Le point d'orgue de la Tour Ponagar est la grande tour dédiée à la déesse. Haute de près de 23 mètres et bâtie en briques rouges cuites, sans mortier apparent, elle a résisté aux tempêtes, aux guerres et à l'usure du temps depuis des centaines d'années. Les motifs sur le corps de la tour sont sobres : des lignes fines, des blocs simples mais puissants. Les danseuses Apsara en grès, bien que moins sophistiquées que les statues de Tra Kieu, conservent une grâce fluide, figées dans une courbure spirituelle au milieu d'une danse divine...

Malgré les vicissitudes de l'histoire, la statue de la divinité Cham a été préservée et les festivals maintenus, mais les Vietnamiens y ont intégré des rites folkloriques imprégnés du culte des Déesses-Mères et leurs propres coutumes d'offrande d'encens. Cette acculturation douce a engendré un espace spirituel unique où deux cultures coexistent et se complètent, forgeant l'identité propre de la Tour Ponagar d'aujourd'hui.

Tran Duc Ha, directeur du Centre de conservation du patrimoine culturel de Khanh Hoa, précise qu'au XIXe siècle, sous la dynastie des Nguyen, la Tour a été restaurée à plusieurs reprises, comme en témoignent les stèles en caractères chinois encore présentes. Ces pierres sont les témoins d'un parcours où les monuments Cham étaient reconnus et entretenus par les cours royales vietnamiennes, devenant une partie intégrante de la vie culturelle locale.

« Aujourd'hui, lors de chaque festival du troisième mois lunaire, la Tour Ponagar résonne au son des tambours, des prières et des chants. Les femmes vietnamiennes portent leurs áo dài colorés, tandis que les femmes Cham arborent leurs robes traditionnelles. Les pâtisseries folkloriques côtoient les offrandes Cham. Les danses sont fluides comme l'eau de la rivière Cai, et les danses Cham sont vives comme le vent marin de Nha Trang », ajoute-t-il.

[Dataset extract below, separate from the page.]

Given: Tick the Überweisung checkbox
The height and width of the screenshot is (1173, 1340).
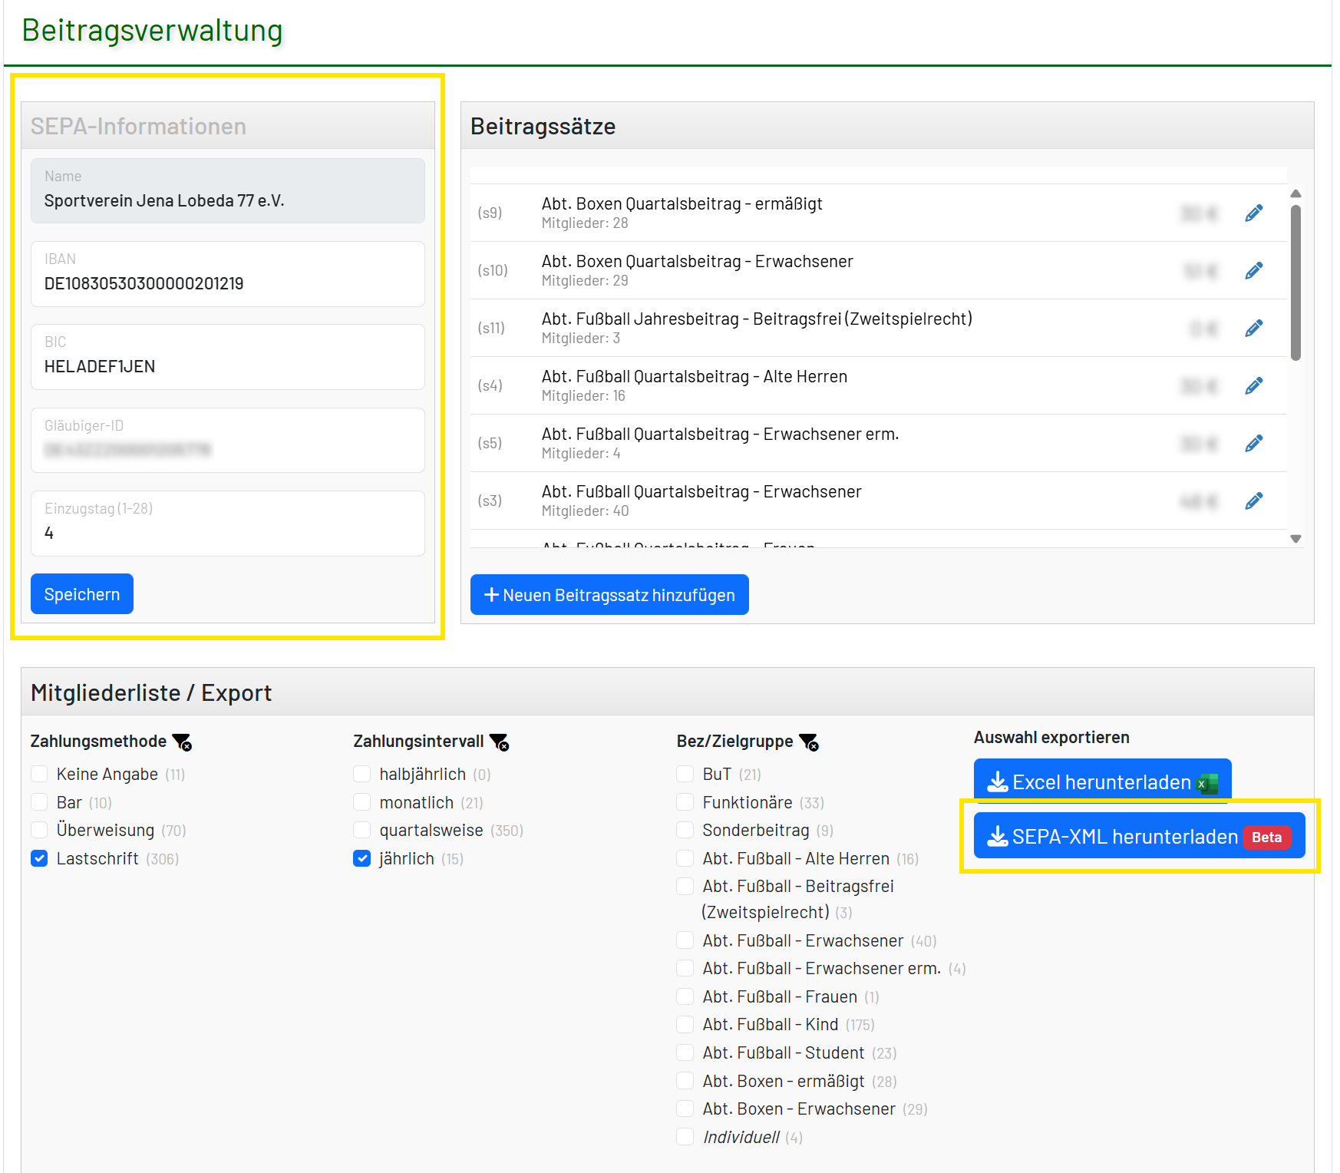Looking at the screenshot, I should click(40, 831).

Ce qui distingue la Tour Ponagar, c'est la continuité entre passé et présent. Alors que de nombreuses tours Cham du centre du pays ne sont plus que des ruines silencieuses, Ponagar est vivante – elle vibre à travers les festivals, la foi et la vie spirituelle des habitants locaux. À l'intérieur de la tour, en contemplant le dôme baigné de lumière et en respirant l'odeur de l'encens mêlée à celle des vieilles briques, on ressent clairement que ce lieu n'est pas seulement un site touristique, mais le refuge d'une foi séculaire.

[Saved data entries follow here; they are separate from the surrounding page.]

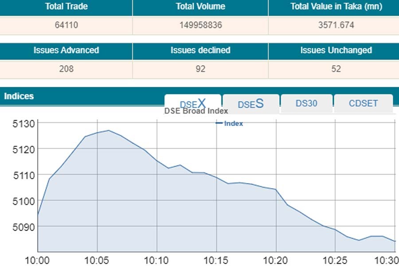399x266 pixels.
Task: Click the 208 issues advanced count
Action: click(66, 69)
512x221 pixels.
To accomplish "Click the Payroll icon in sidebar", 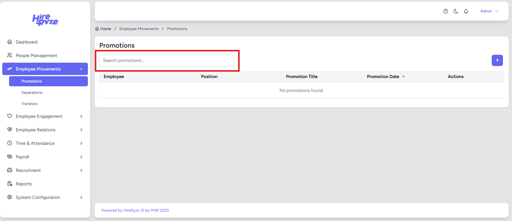I will click(x=10, y=157).
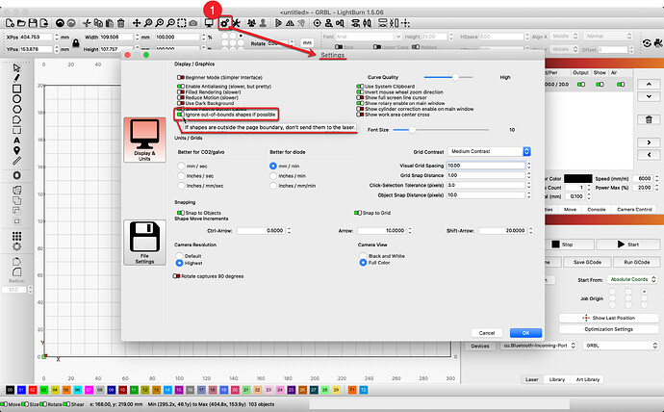Toggle Ignore out-of-bounds shapes if possible
This screenshot has width=664, height=412.
[180, 116]
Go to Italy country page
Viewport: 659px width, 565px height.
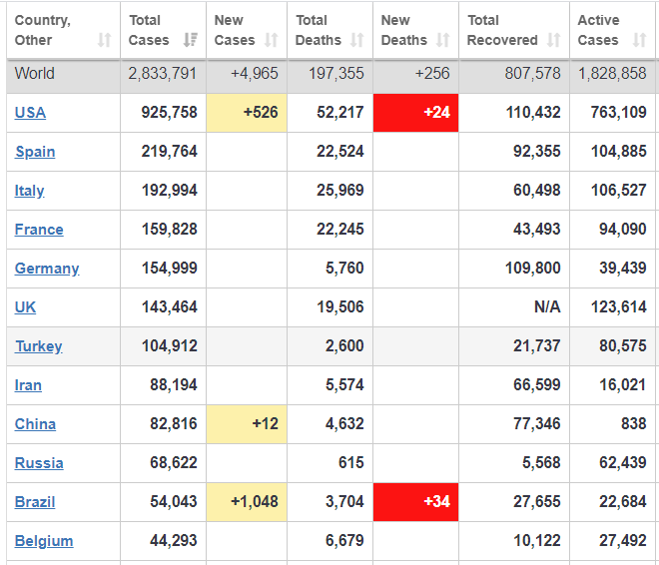point(29,191)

L'architecture de la Tour Ponagar reflète également cet esprit de fusion. Les restaurations successives par les Vietnamiens n'ont pas dénaturé l'âme originelle de la culture Cham, mais ont ajouté des détails conformes aux croyances locales. Ainsi, Ponagar possède une identité propre : une silhouette Cham habitée par une âme vietnamienne. C'est ce qui en fait un monument unique, à la fois patrimoine Cham et héritage commun.

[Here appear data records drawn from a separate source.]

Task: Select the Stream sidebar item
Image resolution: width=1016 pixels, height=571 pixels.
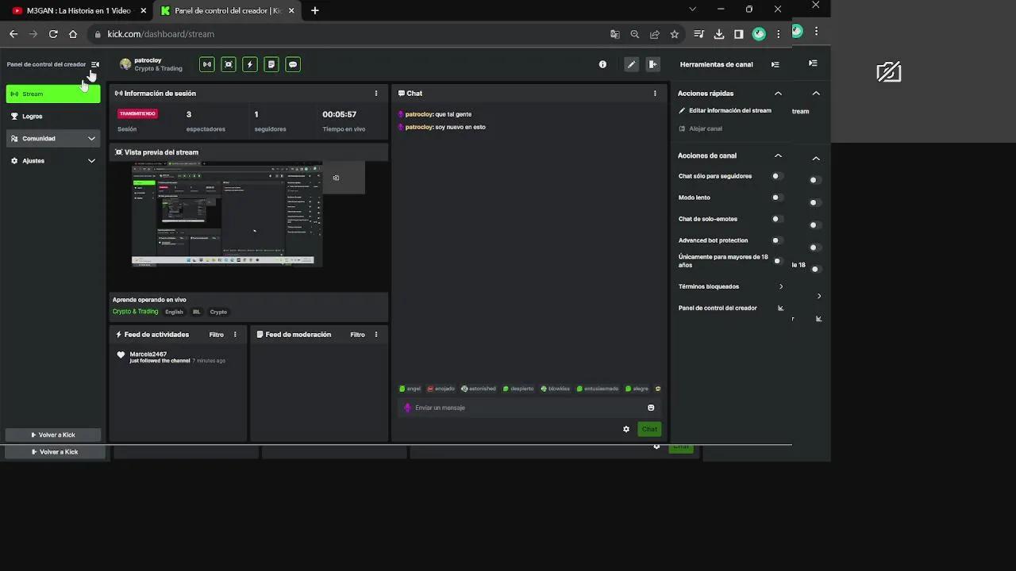Action: 53,94
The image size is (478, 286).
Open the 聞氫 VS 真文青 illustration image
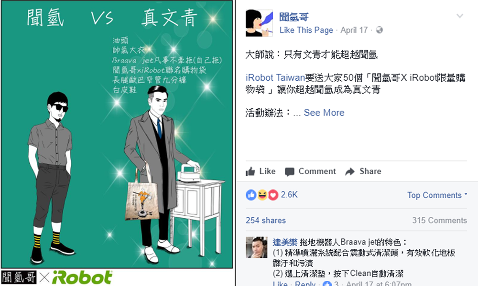pyautogui.click(x=117, y=134)
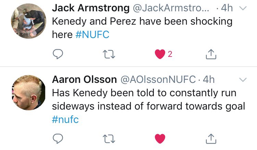Viewport: 257px width, 150px height.
Task: Open Aaron Olsson's profile via his name
Action: pos(84,79)
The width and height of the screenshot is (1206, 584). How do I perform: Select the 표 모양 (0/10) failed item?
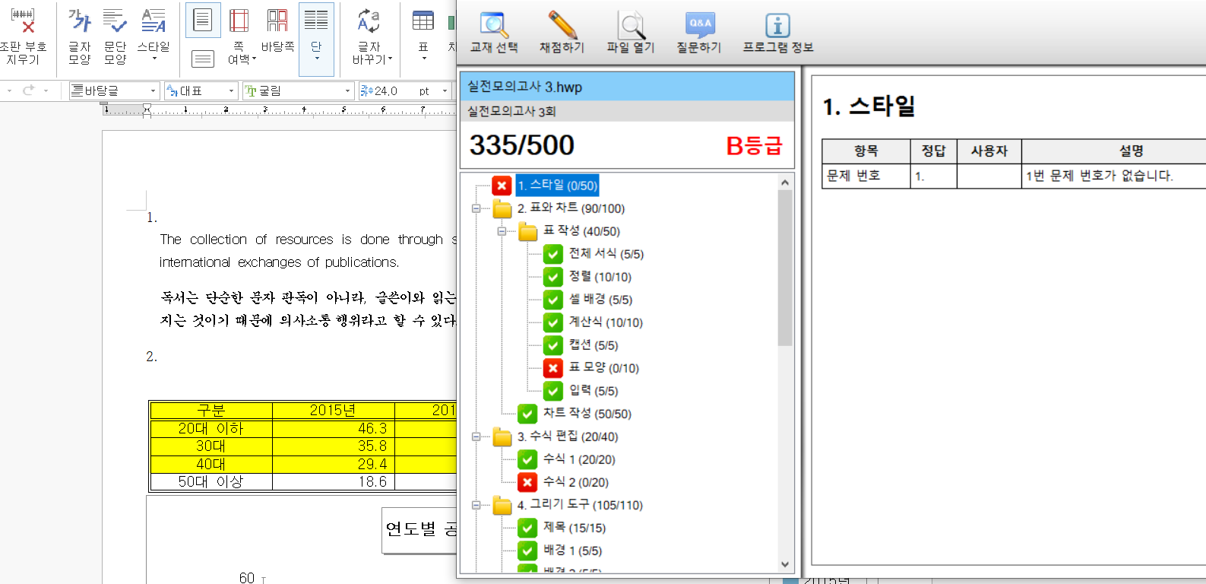pyautogui.click(x=603, y=368)

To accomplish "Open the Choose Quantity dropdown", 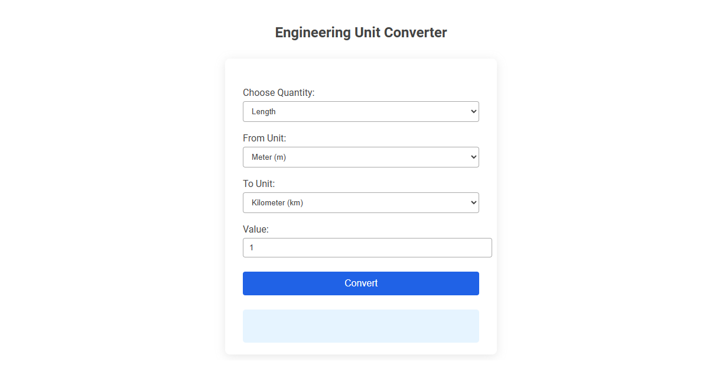I will (360, 111).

Le Professeur Ngo Van Doanh disait que Ponagar est « la preuve la plus éloquente de la rencontre harmonieuse entre deux cultures ». Harmonieuse, car la transition s'est opérée dans la paix et la compréhension ; éloquente, car elle demeure debout, malgré tous les tourments de l'histoire.

Aujourd'hui, du haut de la tour, le visiteur contemple les ponts modernes franchissant la rivière Cái, les rues animées de Nha Trang et les bateaux partant en mer chaque matin. Le décor a changé, mais la Tour Ponagar demeure un témoignage vivant, un récit sur l'humain, la foi et l'harmonie. C'est un lieu où passé et présent se donnent la main, où anciens et contemporains s'inclinent devant une beauté intemporelle. C'est peut-être là la plus grande valeur de la Tour Ponagar : ne pas être seulement admirée, mais être racontée comme un voyage merveilleux de l'architecture et de la culture au seuil d'une embouchure millénaire.